Die Frage nach dem Warum und Wieso konnte er gar nicht so recht verstehen. Mein längeres, mühevolles Nachfragen, das Gepäck noch immer unter den Armen, hatte hervorgebracht, dass der nun mutige Schneeballschütze Angst hatte. Der Hund müsse ihn beschützen. Also hatte ich den festgezurrten Baumelhund genommen und seiner Bestimmung übergeben. „Darf ich den wirklich haben?“, hatten die leuchtenden Augen gefragt. „Joah, den schenk ich dir. Dann passt der auf dich auf, bis du ’nen richtigen Hund hast.“ „Sch-schenkst du den mir in ä-hächt?“ „Ja.“ Seitdem betrachtete mich der Hundehalter als persönlichen Ansprechpartner beim Blödsinnmachen auf der Straße.
„Wohin gehst du jetzt?“ – „Muss in’ Netto. Brauch noch ’nen Saft.“ – „W-Wozu?“ Dumme Kinderfrage. Zum Trinken natürlich. Und nun brauchte ich den Saft, weil ich als Selbstsozialisationsmaßnahme eine Einladung zum Glühweintrinken und Plätzchenessen angenommen hatte. Als gäbe es nicht genug Menschen, die allein seien. Aber nein: Ausgerechnet in der Zeit von Terrorismuswarnungen konnte ich mich vor Glühweintrinkeinladungen kaum retten. Wo doch jeder Schritt vor die Haustüre quasi eine Lebensbedrohung darstellte.

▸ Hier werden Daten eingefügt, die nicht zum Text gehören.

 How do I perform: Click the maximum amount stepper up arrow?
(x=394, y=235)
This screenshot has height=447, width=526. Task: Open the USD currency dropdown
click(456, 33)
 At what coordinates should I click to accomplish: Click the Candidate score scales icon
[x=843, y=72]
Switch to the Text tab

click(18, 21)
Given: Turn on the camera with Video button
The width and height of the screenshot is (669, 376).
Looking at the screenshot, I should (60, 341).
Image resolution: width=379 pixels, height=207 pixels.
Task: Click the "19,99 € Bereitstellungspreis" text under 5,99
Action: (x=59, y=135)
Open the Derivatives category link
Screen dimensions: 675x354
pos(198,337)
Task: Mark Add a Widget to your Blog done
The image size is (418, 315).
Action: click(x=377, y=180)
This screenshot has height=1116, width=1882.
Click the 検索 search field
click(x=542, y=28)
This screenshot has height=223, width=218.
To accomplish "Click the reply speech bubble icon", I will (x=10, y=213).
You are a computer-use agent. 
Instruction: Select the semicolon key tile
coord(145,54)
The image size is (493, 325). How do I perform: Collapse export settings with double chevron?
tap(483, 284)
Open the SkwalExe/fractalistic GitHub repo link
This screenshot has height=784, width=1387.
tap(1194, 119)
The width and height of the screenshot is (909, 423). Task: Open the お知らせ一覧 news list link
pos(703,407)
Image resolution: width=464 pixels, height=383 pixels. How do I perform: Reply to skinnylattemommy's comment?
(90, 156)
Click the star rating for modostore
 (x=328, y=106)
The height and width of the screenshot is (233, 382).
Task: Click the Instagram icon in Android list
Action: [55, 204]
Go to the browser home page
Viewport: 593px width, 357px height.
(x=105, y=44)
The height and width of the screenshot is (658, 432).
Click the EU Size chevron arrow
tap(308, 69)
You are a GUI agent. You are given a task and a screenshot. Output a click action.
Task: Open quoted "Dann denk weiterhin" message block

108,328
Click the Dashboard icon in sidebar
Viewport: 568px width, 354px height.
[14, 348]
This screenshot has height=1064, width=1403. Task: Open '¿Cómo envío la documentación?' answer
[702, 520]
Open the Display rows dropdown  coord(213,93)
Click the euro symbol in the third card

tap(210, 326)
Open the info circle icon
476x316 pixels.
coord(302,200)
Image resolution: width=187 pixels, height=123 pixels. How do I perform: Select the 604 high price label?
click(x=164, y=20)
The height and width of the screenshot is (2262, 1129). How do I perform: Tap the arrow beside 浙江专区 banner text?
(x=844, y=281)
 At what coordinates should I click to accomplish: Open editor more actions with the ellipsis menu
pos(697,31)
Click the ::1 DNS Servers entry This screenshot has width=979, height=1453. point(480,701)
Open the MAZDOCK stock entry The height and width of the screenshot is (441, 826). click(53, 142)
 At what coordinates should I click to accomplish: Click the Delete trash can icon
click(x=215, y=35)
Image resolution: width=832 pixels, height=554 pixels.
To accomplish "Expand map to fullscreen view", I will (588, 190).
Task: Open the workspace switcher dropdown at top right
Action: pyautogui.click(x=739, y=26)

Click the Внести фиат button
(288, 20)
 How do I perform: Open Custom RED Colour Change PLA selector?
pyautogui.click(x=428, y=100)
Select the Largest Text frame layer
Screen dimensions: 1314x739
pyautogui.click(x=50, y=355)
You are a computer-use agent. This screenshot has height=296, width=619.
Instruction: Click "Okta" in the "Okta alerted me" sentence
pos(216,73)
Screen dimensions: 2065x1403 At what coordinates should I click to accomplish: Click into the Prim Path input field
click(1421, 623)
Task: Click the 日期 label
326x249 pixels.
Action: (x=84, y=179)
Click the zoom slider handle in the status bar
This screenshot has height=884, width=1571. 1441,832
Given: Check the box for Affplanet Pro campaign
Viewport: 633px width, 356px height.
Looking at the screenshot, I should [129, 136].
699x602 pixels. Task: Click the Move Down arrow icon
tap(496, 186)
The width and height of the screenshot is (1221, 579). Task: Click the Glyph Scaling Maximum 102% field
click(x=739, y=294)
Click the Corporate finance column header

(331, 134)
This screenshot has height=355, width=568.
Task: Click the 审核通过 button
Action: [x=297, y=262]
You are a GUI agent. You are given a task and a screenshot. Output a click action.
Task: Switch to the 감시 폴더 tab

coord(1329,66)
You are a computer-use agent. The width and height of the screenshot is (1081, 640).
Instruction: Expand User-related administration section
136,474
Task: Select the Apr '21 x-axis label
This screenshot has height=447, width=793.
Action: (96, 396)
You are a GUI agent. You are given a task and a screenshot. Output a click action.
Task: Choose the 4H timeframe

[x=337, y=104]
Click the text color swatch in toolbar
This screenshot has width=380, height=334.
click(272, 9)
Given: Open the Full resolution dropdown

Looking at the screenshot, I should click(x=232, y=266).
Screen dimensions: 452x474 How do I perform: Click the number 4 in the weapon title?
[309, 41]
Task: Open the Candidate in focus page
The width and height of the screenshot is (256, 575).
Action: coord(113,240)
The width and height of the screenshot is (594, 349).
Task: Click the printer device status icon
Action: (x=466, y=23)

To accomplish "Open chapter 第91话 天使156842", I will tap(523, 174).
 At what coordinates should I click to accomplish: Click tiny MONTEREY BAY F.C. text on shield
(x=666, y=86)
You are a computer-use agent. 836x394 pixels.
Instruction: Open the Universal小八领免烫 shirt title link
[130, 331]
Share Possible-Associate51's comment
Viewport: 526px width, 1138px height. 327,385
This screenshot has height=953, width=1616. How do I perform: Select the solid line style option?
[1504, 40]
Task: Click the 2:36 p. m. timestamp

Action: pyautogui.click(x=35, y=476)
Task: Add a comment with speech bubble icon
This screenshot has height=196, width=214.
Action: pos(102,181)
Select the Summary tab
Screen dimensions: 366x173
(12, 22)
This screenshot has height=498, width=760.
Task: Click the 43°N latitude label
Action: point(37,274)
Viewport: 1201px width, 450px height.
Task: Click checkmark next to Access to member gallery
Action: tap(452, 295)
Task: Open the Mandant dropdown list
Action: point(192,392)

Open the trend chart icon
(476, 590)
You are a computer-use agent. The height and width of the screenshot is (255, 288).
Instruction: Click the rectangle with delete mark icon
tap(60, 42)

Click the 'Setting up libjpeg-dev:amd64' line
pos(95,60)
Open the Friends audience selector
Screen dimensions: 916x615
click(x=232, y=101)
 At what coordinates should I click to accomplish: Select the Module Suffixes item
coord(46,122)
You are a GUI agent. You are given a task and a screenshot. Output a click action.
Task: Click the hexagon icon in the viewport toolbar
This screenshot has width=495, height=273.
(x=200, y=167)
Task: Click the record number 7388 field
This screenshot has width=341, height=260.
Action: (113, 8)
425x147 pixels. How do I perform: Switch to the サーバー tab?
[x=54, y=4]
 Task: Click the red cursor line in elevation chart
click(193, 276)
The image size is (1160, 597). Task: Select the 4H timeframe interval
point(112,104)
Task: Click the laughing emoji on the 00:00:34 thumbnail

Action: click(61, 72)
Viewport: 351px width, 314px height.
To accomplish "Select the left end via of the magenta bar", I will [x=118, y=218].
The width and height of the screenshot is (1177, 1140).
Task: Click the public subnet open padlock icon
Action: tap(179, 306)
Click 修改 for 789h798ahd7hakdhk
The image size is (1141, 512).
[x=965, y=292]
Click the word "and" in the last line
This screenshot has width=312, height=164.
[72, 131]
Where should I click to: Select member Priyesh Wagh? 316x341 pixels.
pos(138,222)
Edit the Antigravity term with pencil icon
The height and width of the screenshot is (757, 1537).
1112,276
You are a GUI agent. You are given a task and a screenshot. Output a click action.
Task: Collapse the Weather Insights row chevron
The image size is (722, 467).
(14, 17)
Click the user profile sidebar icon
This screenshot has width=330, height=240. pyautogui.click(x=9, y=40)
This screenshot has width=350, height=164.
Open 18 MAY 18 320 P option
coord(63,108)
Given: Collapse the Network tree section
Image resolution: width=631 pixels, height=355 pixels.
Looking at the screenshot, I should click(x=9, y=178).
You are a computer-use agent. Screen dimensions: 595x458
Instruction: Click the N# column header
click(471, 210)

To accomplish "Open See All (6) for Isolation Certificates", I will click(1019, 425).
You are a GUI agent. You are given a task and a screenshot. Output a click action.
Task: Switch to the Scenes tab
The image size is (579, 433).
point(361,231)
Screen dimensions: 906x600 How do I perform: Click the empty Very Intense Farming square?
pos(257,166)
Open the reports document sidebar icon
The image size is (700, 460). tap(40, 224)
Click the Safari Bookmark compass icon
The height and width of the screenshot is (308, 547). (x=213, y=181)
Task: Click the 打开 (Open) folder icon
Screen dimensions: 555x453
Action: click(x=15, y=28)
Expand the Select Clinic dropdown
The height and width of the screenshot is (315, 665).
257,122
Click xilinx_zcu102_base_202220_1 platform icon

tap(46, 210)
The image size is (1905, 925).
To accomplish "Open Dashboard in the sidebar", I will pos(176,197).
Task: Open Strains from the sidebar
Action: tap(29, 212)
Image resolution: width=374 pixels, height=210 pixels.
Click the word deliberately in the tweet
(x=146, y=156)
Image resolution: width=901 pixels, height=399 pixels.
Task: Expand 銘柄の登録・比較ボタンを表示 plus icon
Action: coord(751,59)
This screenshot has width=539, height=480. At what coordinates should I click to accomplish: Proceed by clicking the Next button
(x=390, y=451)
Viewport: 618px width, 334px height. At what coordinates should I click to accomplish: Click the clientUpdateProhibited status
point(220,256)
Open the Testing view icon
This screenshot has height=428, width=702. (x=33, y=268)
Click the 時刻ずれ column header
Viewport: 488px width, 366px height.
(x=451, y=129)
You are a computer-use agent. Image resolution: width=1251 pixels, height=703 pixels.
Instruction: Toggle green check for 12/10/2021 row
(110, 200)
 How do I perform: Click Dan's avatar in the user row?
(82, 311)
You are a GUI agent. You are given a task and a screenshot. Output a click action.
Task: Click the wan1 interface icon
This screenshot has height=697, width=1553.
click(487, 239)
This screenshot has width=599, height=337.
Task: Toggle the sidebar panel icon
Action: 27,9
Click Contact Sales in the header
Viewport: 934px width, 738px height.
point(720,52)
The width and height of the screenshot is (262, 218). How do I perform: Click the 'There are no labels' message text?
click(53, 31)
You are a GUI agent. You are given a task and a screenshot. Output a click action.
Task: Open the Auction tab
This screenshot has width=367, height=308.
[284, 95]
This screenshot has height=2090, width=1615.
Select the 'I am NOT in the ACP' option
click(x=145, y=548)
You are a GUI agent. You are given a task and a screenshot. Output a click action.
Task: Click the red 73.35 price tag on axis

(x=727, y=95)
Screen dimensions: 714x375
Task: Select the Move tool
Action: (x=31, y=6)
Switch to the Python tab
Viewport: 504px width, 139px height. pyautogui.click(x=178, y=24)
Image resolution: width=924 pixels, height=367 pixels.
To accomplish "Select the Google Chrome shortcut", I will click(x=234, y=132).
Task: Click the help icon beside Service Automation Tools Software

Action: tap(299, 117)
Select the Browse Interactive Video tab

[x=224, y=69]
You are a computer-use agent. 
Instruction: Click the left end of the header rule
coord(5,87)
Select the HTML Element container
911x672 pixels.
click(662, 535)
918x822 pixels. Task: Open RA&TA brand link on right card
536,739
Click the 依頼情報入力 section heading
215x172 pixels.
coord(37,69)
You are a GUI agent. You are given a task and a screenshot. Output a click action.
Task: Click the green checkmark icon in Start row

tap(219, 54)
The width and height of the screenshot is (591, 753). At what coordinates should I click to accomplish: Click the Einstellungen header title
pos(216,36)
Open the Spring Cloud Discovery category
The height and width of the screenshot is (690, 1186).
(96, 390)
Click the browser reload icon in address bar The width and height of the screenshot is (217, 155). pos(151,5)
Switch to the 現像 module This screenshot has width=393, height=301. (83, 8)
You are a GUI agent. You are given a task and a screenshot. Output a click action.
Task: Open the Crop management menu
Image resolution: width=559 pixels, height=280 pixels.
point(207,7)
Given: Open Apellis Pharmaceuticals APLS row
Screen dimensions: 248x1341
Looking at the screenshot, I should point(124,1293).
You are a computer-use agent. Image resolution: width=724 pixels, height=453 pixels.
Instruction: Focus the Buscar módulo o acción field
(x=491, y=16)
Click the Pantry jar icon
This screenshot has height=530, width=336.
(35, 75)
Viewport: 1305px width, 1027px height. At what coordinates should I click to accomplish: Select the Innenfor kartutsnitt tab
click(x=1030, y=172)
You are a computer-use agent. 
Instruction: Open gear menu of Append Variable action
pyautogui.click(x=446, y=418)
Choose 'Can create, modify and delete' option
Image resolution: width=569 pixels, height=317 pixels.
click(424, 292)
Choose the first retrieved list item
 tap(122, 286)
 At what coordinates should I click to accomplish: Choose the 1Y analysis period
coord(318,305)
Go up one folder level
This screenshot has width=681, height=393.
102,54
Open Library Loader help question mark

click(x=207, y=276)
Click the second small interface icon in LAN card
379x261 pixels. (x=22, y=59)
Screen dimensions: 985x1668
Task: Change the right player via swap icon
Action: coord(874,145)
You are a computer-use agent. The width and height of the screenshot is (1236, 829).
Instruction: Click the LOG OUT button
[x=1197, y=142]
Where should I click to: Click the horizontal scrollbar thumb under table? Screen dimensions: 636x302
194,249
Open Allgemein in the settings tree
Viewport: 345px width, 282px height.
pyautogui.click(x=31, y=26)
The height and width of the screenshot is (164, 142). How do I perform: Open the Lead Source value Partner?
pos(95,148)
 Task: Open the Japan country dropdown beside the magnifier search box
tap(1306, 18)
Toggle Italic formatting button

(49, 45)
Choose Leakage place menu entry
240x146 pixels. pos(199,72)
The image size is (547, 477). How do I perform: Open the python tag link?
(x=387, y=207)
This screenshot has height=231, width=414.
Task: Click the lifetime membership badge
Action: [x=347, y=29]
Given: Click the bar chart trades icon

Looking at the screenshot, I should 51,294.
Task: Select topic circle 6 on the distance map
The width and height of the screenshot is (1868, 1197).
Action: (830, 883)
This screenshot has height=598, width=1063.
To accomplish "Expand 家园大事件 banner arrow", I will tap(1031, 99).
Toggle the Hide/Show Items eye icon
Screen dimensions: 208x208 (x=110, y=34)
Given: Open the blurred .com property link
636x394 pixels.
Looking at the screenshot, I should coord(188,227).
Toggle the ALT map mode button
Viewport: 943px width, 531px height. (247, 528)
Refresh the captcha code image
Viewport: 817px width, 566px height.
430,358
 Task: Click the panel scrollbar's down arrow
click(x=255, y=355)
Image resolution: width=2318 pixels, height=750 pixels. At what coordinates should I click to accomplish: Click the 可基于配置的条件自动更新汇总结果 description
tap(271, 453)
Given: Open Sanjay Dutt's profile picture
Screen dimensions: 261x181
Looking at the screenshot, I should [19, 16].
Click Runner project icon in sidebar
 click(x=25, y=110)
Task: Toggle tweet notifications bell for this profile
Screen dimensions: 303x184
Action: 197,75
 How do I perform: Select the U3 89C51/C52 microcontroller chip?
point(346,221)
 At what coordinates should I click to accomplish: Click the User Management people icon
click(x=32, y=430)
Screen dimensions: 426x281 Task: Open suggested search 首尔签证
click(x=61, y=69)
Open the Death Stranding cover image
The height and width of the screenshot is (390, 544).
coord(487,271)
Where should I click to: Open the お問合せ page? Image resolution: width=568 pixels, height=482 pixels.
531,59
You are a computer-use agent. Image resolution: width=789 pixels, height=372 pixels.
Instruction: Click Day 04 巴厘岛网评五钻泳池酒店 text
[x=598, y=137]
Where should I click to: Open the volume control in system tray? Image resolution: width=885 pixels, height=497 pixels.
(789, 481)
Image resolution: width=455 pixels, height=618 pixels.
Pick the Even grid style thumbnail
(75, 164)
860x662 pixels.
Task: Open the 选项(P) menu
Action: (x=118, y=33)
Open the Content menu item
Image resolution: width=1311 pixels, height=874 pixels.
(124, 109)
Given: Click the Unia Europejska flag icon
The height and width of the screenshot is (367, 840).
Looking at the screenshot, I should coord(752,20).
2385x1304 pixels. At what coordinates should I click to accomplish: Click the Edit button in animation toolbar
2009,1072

„Kann ich mit?“, tapste das Stimmchen neben mir her. „Nee, sorry, Manuel. Die haben nur mich eingeladen.“ Beim Weitergehen hörte ich ein Schicksal-ergebenes In-den-Schee-fallen-lassen. Immerhin. Im Herbst hatte ich einmal zwei Straßenblöcke lang vergeblich versucht, das Kind zur Umkehr zu bewegen. Es war erst gelungen, als es mir zeigen wollte, wie schnell es laufen könne. Durch das Schaufenster einer türkischen Bäckerei herausblickend hatte ich dann das verwirrt suchende Kind auf der Straße beobachtet. Ein Schelm, wer Böses dabei denkt.
Im Weggehen traf mich als späte Rache ein Schneeball in den Rücken. „Donk“, machte es. Der Aufprall ließ mich vorübergehend aus dem Gleichgewicht kommen. Der Hund war wohl für die Katz’.